The treatment was effective, with 41% of patients being free of precursor myeloma cells after the induction treatment, a number that rose to 59% after the transplant, and later to 70% after consolidation therapy.
In total, 98% of participants remained alive, and 93% were both alive and free of disease progression.
Additionally, minimal residual disease (MRD) status — the presence of very small numbers of myeloma cells that remain after treatment and may cause relapse — was negative for more than half (56%) of patients who completed the transplant. This was a significant improvement from the 34% reported in patients with overt multiple myeloma receiving a transplant after Velcade (bortezomib), thalidomide, and dexamethasone.

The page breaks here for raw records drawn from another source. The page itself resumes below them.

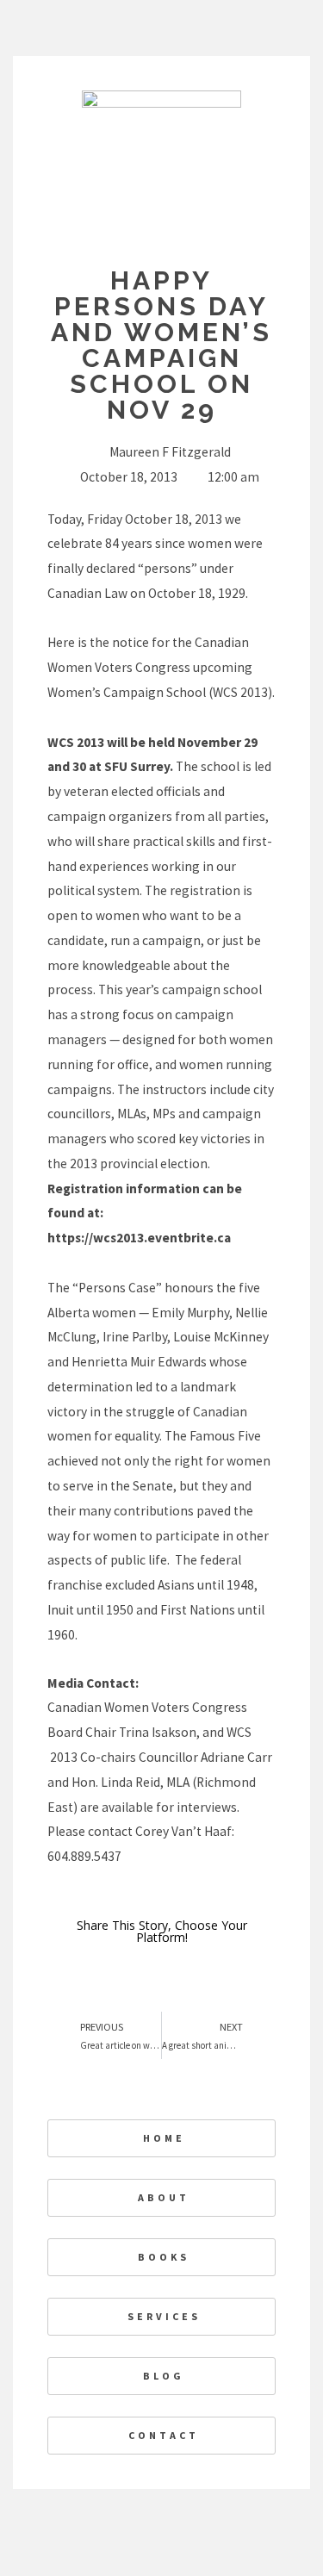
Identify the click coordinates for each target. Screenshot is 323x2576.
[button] (234, 1975)
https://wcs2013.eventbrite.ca (139, 1237)
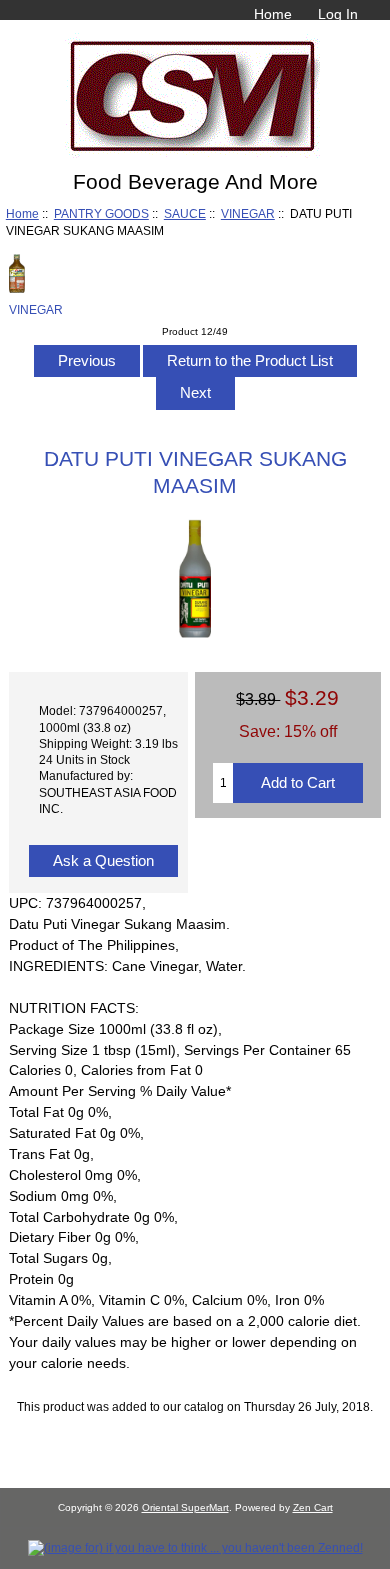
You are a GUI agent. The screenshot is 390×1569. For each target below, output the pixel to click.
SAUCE (185, 213)
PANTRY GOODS (101, 213)
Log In (338, 14)
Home (273, 14)
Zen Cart (313, 1507)
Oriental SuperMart (185, 1507)
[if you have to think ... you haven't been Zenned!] (195, 1547)
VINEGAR (248, 213)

While in the first presentation at the ASH meeting, researchers used flow cytometry — a technique that examines physical and chemical characteristics of single cells in a sample — to measure MRD status, in a separate presentation, they used a technique called quantitative immunoprecipitation mass spectrometry, which looks at proteins in the blood in great detail.
The researchers found that the techniques agreed in 81% of cases after induction, 70% after the transplant, and 68% after consolidation. This relatively high concordance suggests that both techniques may be useful in tracking disease progression in smoldering multiple myeloma, though further research will be needed to fully understand these relationships.